3: Engineering Thermoplastics
Introduction to Engineering Thermoplastics
Definition: Engineering thermoplastics are thermoplastics that exhibit superior strength, temperature resistance, chemical/solvent resistance, and wear characteristics compared to commodity thermoplastics.
Importance: Their enhanced properties justify their higher cost.
Major Engineering Thermoplastics
1. Polyamides (Nylons)
High strength polymers; one of the first engineering thermoplastics.
Yield strength comparison:
Example: Yield strength of 3,003 aluminum is about 6 KSI.
Neat nylon 66 has yield stress between 8-14 KSI based on moisture conditioning.
Temperature resistance: Continuous use temperatures can reach up to 20 °C.
Drawbacks:
High moisture absorption (up to 10% by weight) leading to volume changes and reduced stiffness/strength.
Common grades include nylon 6 and nylon 66:
Nylon 6 has better impact toughness but lower stiffness than nylon 66.
Applications include fibers and bulk components.
2. Thermoplastic Polyesters
Types:
Polyethylene Terephthalate (PET)
Polybutylene Terephthalate (PBT)
Properties:
High strength, good toughness, crystalline structure.
PET is used widely, also classifying it as a commodity thermoplastic.
Strengths similar to nylons.
Advantages over nylons:
Less moisture absorption, higher operating temperatures, and lower impact on mechanical properties.
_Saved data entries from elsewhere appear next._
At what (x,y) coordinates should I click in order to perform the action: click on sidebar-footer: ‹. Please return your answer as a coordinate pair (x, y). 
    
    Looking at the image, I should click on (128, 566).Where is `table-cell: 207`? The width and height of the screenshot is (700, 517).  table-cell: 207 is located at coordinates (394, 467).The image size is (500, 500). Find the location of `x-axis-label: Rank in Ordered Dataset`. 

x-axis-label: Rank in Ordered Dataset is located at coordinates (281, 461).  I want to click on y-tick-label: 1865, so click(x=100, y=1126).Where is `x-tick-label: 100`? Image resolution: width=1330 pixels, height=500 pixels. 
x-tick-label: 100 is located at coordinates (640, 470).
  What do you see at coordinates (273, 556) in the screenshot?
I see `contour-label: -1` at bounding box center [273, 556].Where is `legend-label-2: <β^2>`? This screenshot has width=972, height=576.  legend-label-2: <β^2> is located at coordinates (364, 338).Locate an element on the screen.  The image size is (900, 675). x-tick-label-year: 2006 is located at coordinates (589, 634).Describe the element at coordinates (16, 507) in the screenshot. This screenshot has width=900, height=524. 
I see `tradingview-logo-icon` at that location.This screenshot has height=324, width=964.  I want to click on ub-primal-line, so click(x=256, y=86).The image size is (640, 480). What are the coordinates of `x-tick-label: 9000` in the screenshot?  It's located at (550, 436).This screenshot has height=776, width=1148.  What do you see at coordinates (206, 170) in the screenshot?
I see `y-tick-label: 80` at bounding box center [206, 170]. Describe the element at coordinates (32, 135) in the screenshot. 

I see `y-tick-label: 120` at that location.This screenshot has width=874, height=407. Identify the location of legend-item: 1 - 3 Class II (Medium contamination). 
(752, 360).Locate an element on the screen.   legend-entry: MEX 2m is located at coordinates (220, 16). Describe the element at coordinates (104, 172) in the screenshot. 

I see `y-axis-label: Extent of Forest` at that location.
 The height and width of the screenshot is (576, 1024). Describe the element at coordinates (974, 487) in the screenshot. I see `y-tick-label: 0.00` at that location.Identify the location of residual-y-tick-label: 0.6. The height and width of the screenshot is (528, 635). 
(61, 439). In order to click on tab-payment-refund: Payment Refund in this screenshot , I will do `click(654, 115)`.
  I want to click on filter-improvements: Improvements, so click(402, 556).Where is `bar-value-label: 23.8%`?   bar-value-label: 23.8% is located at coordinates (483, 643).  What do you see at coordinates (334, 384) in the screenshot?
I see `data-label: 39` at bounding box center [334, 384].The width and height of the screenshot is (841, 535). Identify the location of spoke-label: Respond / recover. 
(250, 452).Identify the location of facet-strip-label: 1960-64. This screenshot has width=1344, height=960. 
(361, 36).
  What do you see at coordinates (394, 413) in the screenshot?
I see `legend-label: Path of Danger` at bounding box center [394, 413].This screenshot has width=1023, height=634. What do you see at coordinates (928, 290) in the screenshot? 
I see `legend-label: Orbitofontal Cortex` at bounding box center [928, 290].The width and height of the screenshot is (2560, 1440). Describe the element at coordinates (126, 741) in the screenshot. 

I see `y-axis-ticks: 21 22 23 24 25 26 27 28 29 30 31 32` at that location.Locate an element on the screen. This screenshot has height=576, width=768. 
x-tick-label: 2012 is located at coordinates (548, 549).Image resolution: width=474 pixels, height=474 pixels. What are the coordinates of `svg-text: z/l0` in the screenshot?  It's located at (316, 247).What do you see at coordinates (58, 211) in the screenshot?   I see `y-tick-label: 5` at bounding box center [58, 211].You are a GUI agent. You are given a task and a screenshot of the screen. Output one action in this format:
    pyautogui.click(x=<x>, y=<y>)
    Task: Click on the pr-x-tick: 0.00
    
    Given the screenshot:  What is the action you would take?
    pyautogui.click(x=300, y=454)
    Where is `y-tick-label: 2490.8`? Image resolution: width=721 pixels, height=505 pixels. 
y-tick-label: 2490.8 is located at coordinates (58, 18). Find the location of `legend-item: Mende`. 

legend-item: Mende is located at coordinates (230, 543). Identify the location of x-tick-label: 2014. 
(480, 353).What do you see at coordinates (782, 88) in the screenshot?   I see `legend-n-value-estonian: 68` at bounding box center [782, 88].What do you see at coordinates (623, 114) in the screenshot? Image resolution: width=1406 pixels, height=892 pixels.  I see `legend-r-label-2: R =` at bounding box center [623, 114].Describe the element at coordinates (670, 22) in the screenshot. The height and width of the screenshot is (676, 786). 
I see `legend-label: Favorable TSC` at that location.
Applications include fibers, films, blown beverage bottles, and injection molded mechanical parts (usually reinforced with 15-50% glass/mineral fillers).
3. Acetyls (Polyoxymethylene / POM)
Common brand: Delrin.
Properties:
Highly crystalline with exceptional hardness and toughness.
Lower moisture absorption than nylons.
Self-lubricating, but not highly abrasion-resistant.
High shrinkage during injection molding can occur.
Typical enhancements: Teflon or PTFE for lubrication and glass fillers for strength.
Cost: Slightly higher than nylons, comparable.
4. Polycarbonates
Common brand: Lexan.
Characteristics:
Amorphous, highly transparent.
Higher impact strength than PMMA (polymethylmethacrylate) – about 16 times.
Properties:
Tensile strength similar to nylons, but much higher impact strength.
Good UV resistance; molds well, used in safety applications and other mechanical components.
Cost: Roughly twice as expensive as nylons.
5. Ultra High Molecular Weight Polyethylene (UHMWPE)
Molecular weights significantly higher than regular polyethylene (3 to 5 million compared to 100 to 500,000).
Properties:
Lower density due to less crystallinity.
High alignment and crystallinity achieved through mechanical processing resulting in high strength fibers.
Applications:
Utilized in armor applications (bulletproof vests) under brands like Spectra and Dyneema.
Superior abrasion and wear resistance; coefficient of friction similar to Teflon.
Conclusion
Engineering thermoplastics represent a critical group of materials with enhanced mechanical properties for a variety of applications. Understanding their characteristics, strengths, and weaknesses aids in appropriate selection for engineering purposes.